Of course the electron configuration of Radon is stable, because it has fully filled orbitals and it has a noble gas configuration, but you need to keep the nuclear forces in mind. This you can also see by looking at the electronegative value of lead : it is 1.87 (Pauling scale). Now compare it to carbon, which has 2.5. The lower you go in the same group, the lower the electronegativity goes and the more metallic character you will get. Elements with more metallic properties (such as lead) will mostly form ionic bonds and elements with more non-metallic properties (such as carbon) will mostly form covalent bonds. There exists a rule to predict (however it isn't always correct) if a compound will be covalently/ionically bonded : if the difference in electronegative value is higher than 1.66, then you have an ionic bond and if it is lower than 1.66 then you have a covalent bond.

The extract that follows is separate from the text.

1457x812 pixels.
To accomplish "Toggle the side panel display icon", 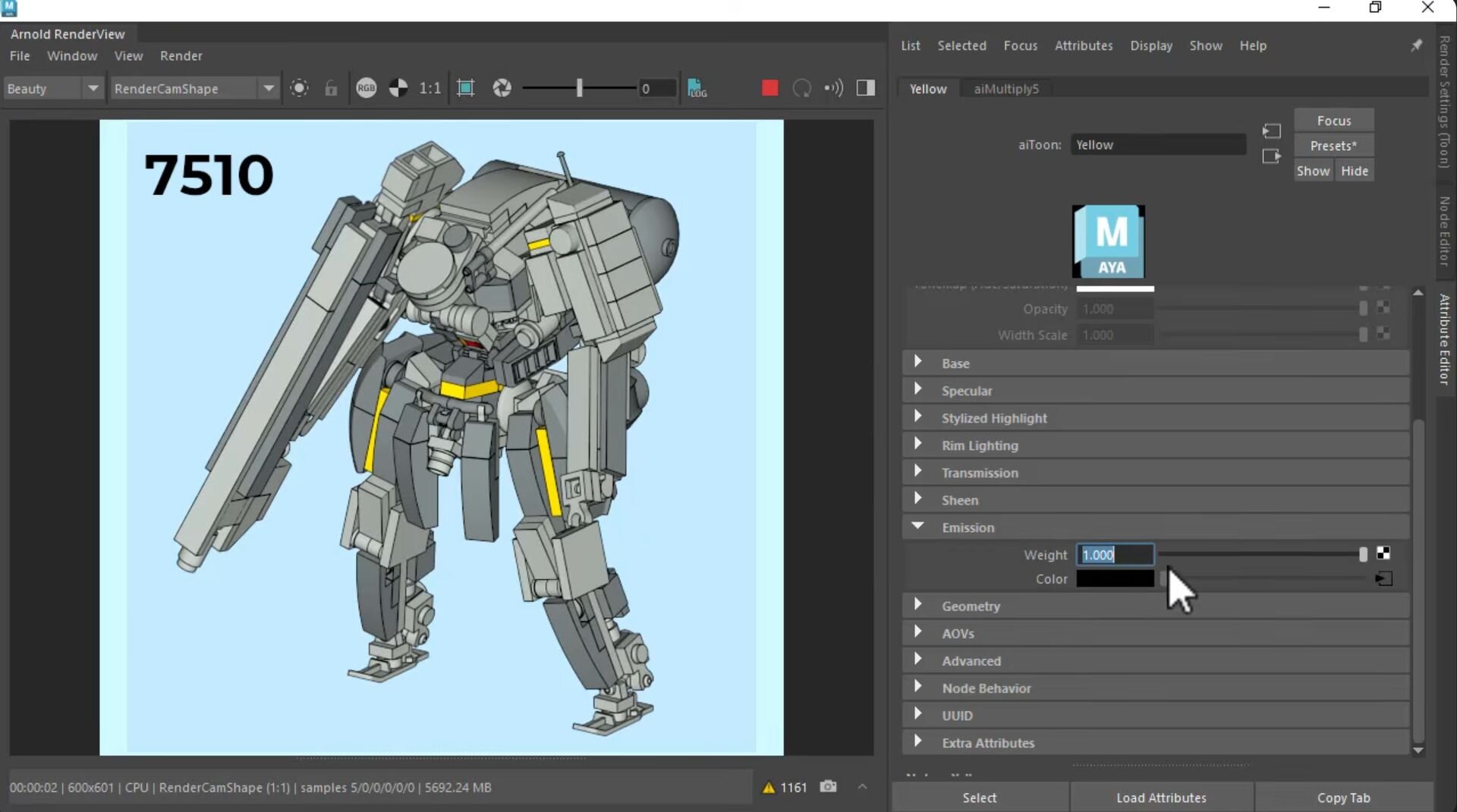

Why does lead have an oxidation number of 2+ while carbon and other elements in the same group have an oxidation number of 4+? Just to correct you on this : lead does have an oxidation state of 4+ and elements above such as carbon and tin also have 2+ as an oxidation state. Just look at the electron configuration : the outer $\ce{s^2 p^2}$ orbitals will be able to lose 2 or even 4 electrons, or even gain 4 electrons. In fact these are all possible oxidation states of the elements in the carbon-group:

   Carbon 4, 3, 2, 1, 0, −1, −2, −3, −4
   Silicon 4, 3, 2, 1 -1, -2, -3, -4
   Germanium 4, 3, 2, 1, 0, -1, -2, -3, -4
   Tin  4, 3, 2, 1, -4
   Lead   4, 3, 2, 1
   (source : wikipedia)

Please do note the tendency to have more positive oxidation states, the lower you go in the group. (the reason why? see the beginning of the answer) Note : not all of these oxidation states are (very) stable.

Also have a look at this picture: Size of atoms and ions/.. Notice the metallic (shown by red) character increases the lower you go on the periodic table.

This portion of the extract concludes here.